Beragam komentar timbul dikalangan masyarakat. Diantara mereka ada yang bahagia, begitu antusias mengharap dan banyak pula yang menanggapi dengan sinis.
“Aku tidak percaya dengan omongan orang-orang colonial dan antek-anteknya itu. Aku masih dendam dengan apa yang mereka lakukan terhadap para petani tebu. Aku juga masih ingat cerita dari leluhurku tentang kakekku yang dipaksa menjadi pekerja membuat jalan Anyer sampai Panarukan”, kata seorang buruh pabrik tebu.

“aku setuju kang. Sampai sekarang aku juga masih merasa kehilangan saat Sri wanita yang begitu kugandrungi dipaksa menuju daerah yang katanya sangat jauh dan hingga kini tak kunjung kabarnya”, balas rekannya.
“Wes-wes kembali kerja jangan ngomong ngalor ngidul ga ana jluntrunge! Apa kalian pingin nasibnya kaya si Sarip yang mampus gara-gara mbangkang dan coba nglawan dengan manas-masi buruh lain”, Mandor Galak begitu orang-orang di pabrik memanggilnya.
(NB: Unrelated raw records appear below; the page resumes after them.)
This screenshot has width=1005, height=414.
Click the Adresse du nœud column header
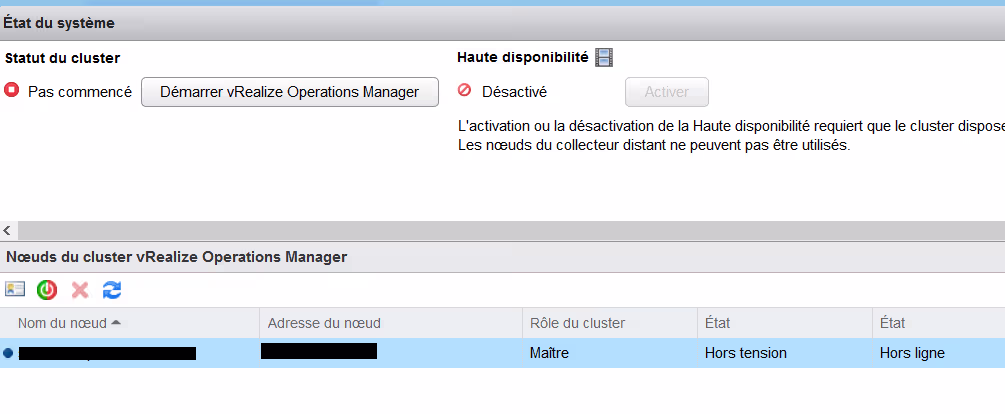pos(324,323)
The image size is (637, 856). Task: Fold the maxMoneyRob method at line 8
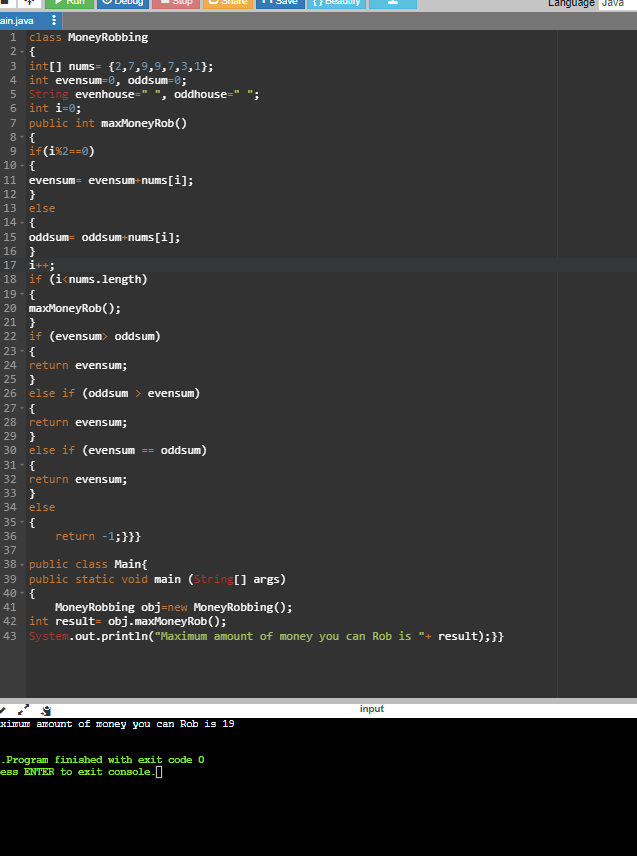[x=22, y=138]
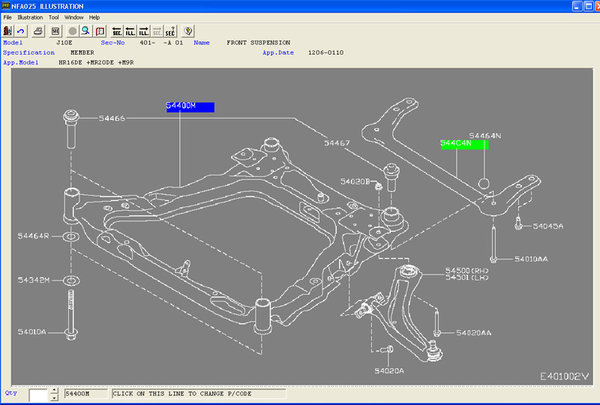Click part number 54466 in the diagram
This screenshot has width=600, height=405.
point(111,119)
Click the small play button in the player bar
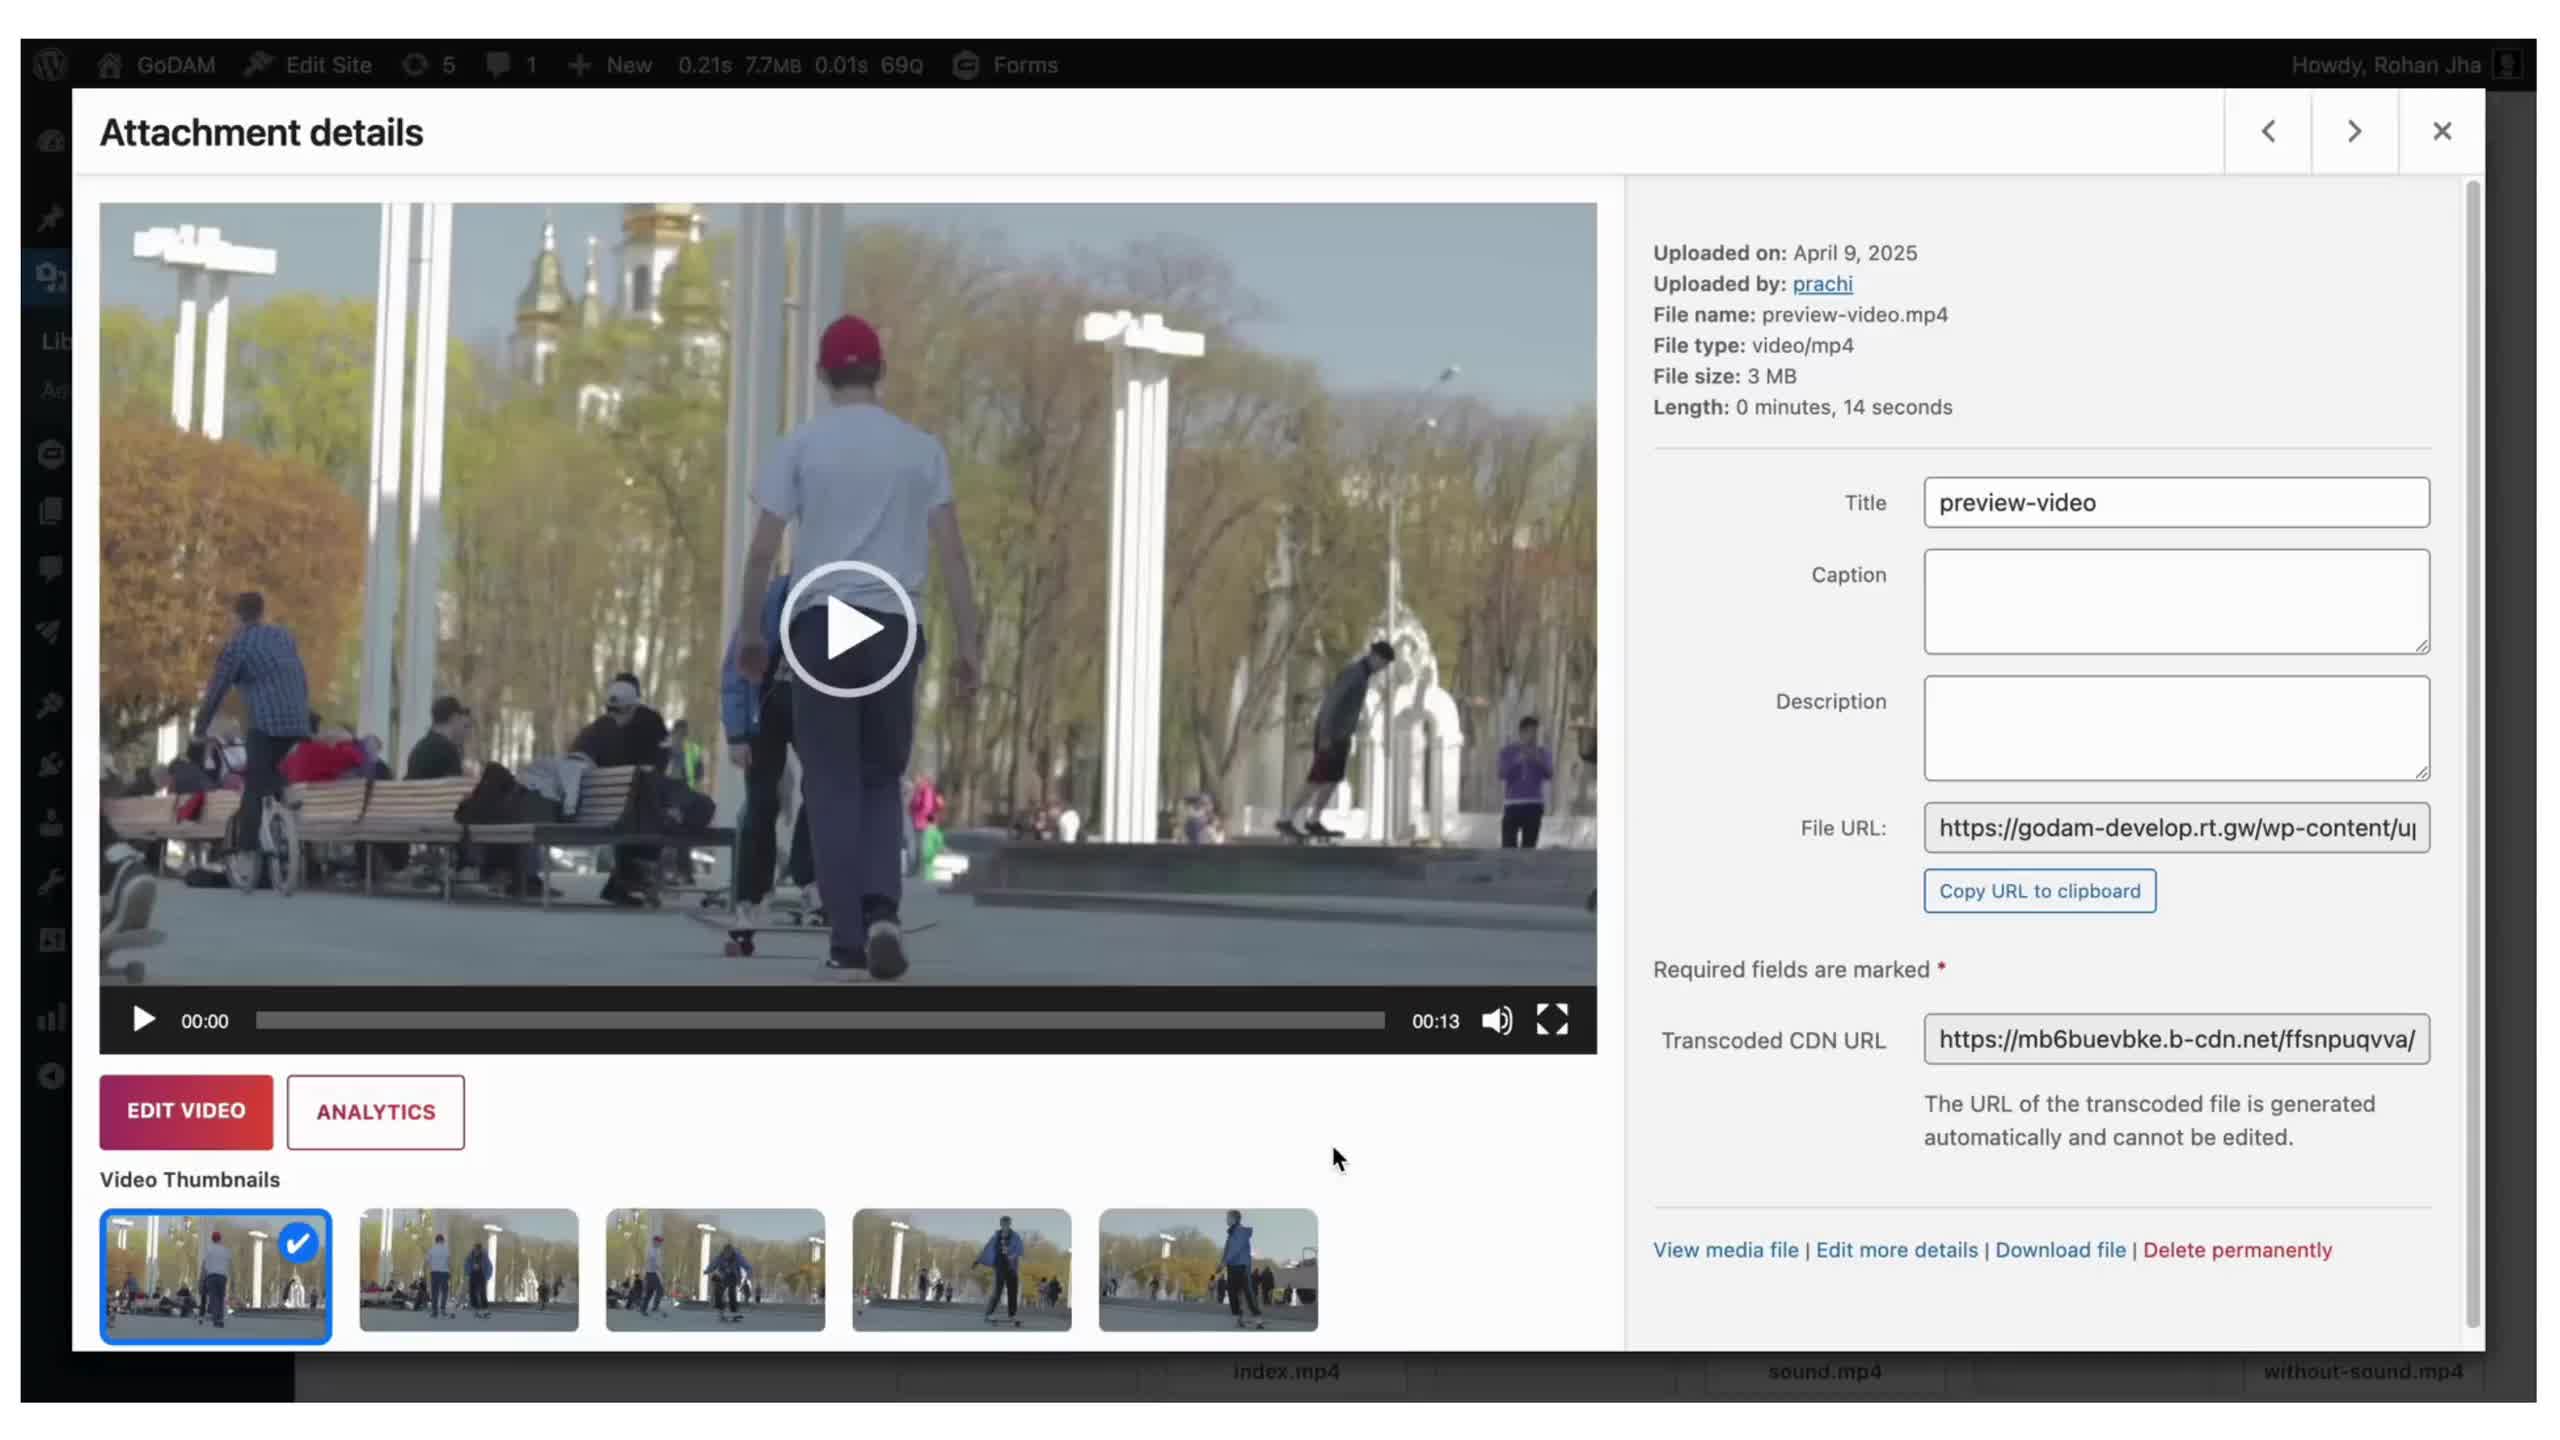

Memang dalam berbuat mandor satu ini tanpa babibu jika ada pekerja yang macem-macem langsung dihajar tak ayal begitu ditakuti. Dari posturnya tak jauh beda dengan orang-orang blanda tinggi besar Cuma kulinya hitam tak seperti orang Belanda.

Sebuah desas-desus yang sudah terdengar di kalangan rakyat biasa proyek pembangunan saluran raksasa tersebut akan melibatkan banyak orang. Sebuah proyek raksasa yang kabarnya sangat bombastis. Mereka yang punya lahan dengan sukareka atau mesti dengan paksaan harus mencari tempat tinggal baru.

Saat proyek itu benar-benar disebarluaskan secercah harapan muncul namun itu hanya sebentar ketika mereka teringat dengan megaproyek yang dibangun saat pemerintahan Deandels. Jalan memanjang dari Anyer hingga Panarukan yang memakan korban begitu banyaknya. Sebuah tanda tanya kini ada dalam fikiran mereka.

“Siapa saja yang kini akan menjadi tumbal dari proyek pemerintah kolonial tersebut?”
Suasana lain di daerah sekitar di daerah Karangjati. Sewaktu orang-orang dari Kalangbret memberi informasi pembangunan saluran penolak banjir sejuta harapan terpancar di wajah mereka.

Harapan mereka seakan mendekati kenyataan saat sekelompok orang-orang dari dewan pengairan colonial dating ke desa mereka. Diantara mereka ada seorang Belanda asli tinggi tegap dengan kertas gulungan yang selalu ada ditangannya.
Kedatangan mereka selalu menarik perhatian dari warga terutama anak-anak kecil. Diantara kerumunan anak kecil itu ada sosok pemberani yang dengan keingin tahuannya mencoba mendekati orang Belanda yang nampaknya seorang ahli bangunan keairan tersebut.
******

“Lalu bagaimana keberadaan orang yang simbah ceritakan tersebut?” Tanya Arief
“Tentu saja ia sudah meninggal tapi waktu sebelum mereka meninggalkan desa ini setelah proyek rampung sempat ia berikan gulungan-gulungan dan angka-angka yang tak bisa mbah mengerti maklum menggunakan bahasa Belanda dan mbahmu ini hanya jebolan SR itu aja ngga sampe lulus.
Sesaat kemudian mbah Mardjuki masuk ke biliknya dan tak lama ia bawa gulungan dan lembaran kertas yang warnanya sudah menguning dan sebagian telah dimakan ngengat.
“Coba kau baca ini apa maksudnya!”, gulungan kertas itupun diserahkan pada Arief.
Dengan seksama Arief membacanya dengan terperanjat terucap sebuah nama dari mulutnya.
“Ir Vlughter..”, ia masih belum percaya ketika membaca bagian demi bagian ia menjadi semakin yakin.

Kini ia merasa gemetar, tokoh yang namanya begitu dikenal di bidang teknik sipil itu ternyata yang begitu diidolakan simbahnya.
Bayangan mbah Mardjuki masih terbayang pada kenangan masa lalunya.